There are many commonly known causes of hearing loss, but few people realize the dangers that certain chemicals pose to their hearing. While there several groups of people at risk, those in industries such as textiles, petroleum, automotive, plastics, and metal fabrication have increased exposure. Knowing what these harmful chemicals are and what precautions you to take can help preserve your quality of life.
Why Are Certain Chemicals Harmful?
The word “oxotoxic” means that something has a toxic effect on either the ears themselves or the nerves in the ears that help us hear. Certain chemicals are oxotoxic, and people can be exposed to these chemicals at home and in the workplace. They may absorb these chemicals through the skin, inhale, or ingest them. Once these chemicals are in the body, they can travel to the delicate nerves and other parts of the ear. The resulting hearing loss may be temporary or long-term, and the effect is worse when noise exposure is also at high levels.
In 2018, the Occupational Safety and Health Administration, or OSHA, identified five types of chemicals that can be harmful to hearing:
- Pharmaceuticals – Drugs such as antibiotics, diuretics and analgesics can damage hearing. Talk to your regular doctor and your hearing health specialist about any dangers posed by your medications.
- Solvents – Certain industries such as plastics and insulation use solvents such as styrene and carbon disulfide in manufacturing. if you work in these industries, talk to your workplace safety officer about the level of exposure you may have, and wear all of your safety equipment.
- Asphyxiants – Asphyxiants lower the amount of oxygen in the air, and include things like carbon monoxide and tobacco smoke. Vehicles, gas tools, stoves and other appliances may put out harmful levels of these chemicals.
- Nitriles – Nitriles such as 3-Butenenitrile and acrylonitrile are used in making products such as automotive rubber and seals, super glue, and latex gloves. Nitrile-based products can be beneficial because they help repel water, but exposure can damage your hearing.
- Metals and Compounds – Metals such as mercury and lead have other adverse effects on the body, but they can also lead to hearing loss. People in the fabricated metal or furniture industries may get exposed to these metals frequently.
What Should You Do?
The key to protecting your hearing from chemical exposure is to take precautions. If you work in an industry such as automotive, firefighting, plastics, pesticide spraying, or construction, ask your employer about exposure levels to these chemicals. Make sure you use every safety material your job provides, such as protective gloves, garments, and masks.

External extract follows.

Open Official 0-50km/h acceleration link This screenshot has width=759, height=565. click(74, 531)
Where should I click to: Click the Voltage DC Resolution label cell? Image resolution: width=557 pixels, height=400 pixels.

When you are home, read all safety labels on products and follow the instructions to the letter. Use proper ventilation, including opening windows, and stay away from any chemicals or ask for help if you can’t decipher any of the labels. Take extra precautions if you are around noise at the same time as chemicals, as the two can have a cumulative effect on your hearing. If you can’t avoid chemicals or are on medications, make sure you have regular hearing tests so you can try to nip any problems in the bud. Your audiologist is experienced in dealing with the various causes of hearing loss and can help you come up with a plan to prevent further damage.